AIM OF THE EXERCISE
Which of the lines in the records below hold the string "agent"? Copy every one of them.

SOURCE DATA

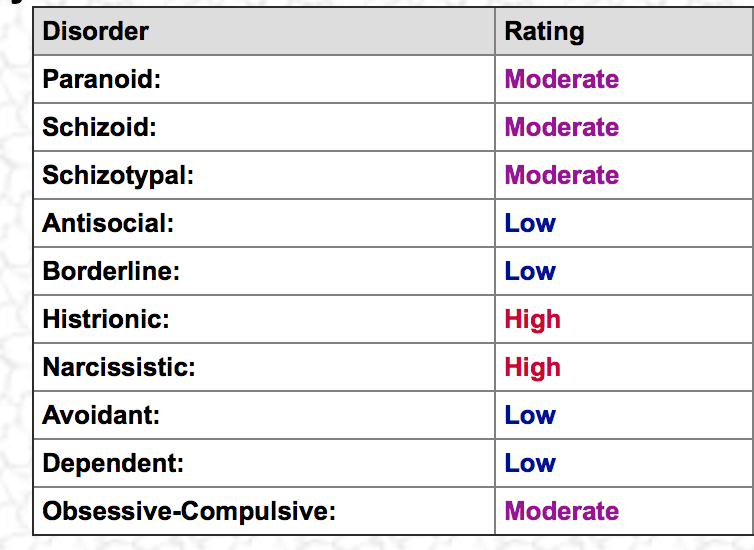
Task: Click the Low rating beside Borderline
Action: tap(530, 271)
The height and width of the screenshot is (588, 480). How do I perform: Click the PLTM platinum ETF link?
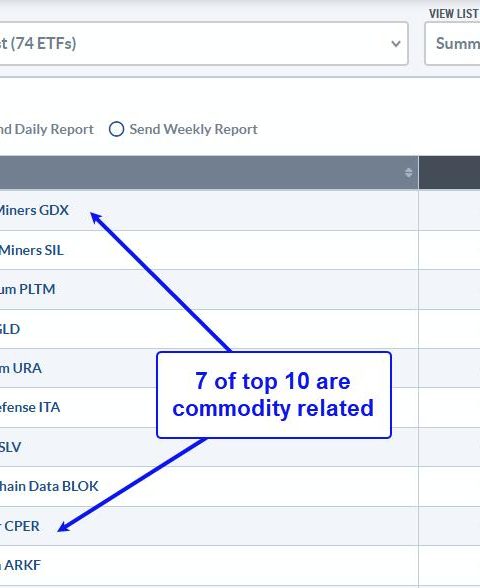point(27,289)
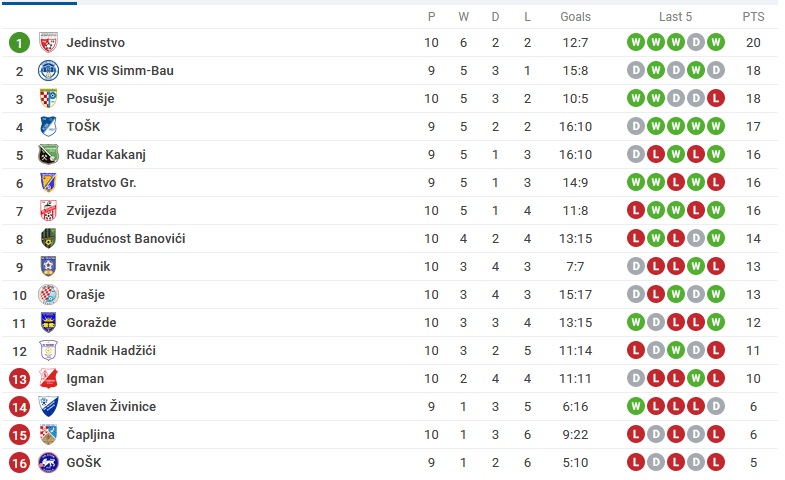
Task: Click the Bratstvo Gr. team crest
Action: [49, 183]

--

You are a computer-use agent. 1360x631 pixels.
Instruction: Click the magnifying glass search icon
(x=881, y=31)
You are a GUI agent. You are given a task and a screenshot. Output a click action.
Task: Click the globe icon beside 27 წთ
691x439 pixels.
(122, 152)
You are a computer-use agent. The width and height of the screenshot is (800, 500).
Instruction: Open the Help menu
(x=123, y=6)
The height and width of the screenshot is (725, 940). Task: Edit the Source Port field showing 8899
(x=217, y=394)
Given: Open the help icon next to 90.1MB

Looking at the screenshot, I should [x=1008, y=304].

--

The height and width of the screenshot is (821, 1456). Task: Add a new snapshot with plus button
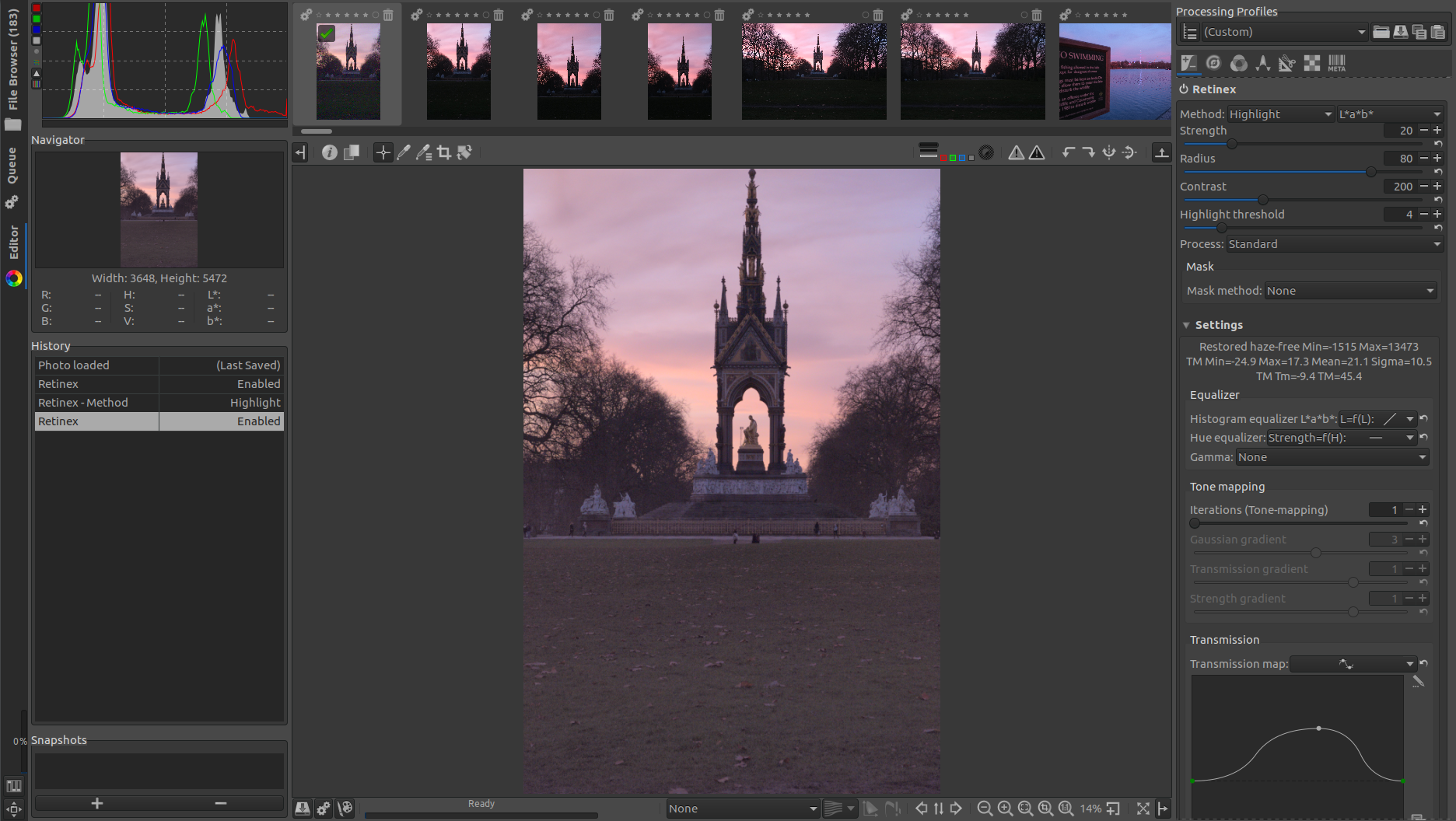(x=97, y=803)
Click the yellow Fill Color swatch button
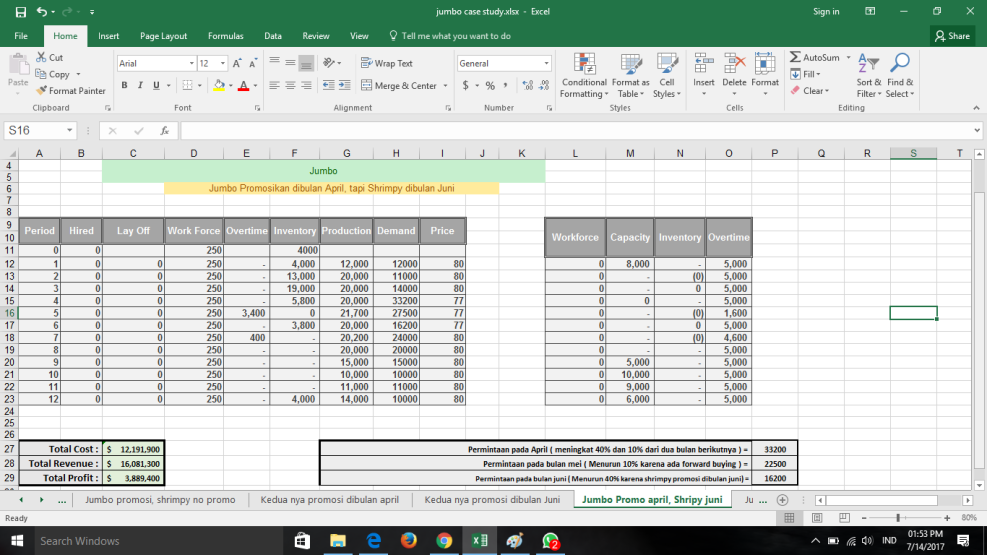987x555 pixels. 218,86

RESULT
You are a computer-use agent. 1360x631 pixels.
You are a GUI agent. You are given a task and a screenshot. Output a click action.
You are a computer-use agent. The width and height of the screenshot is (800, 500).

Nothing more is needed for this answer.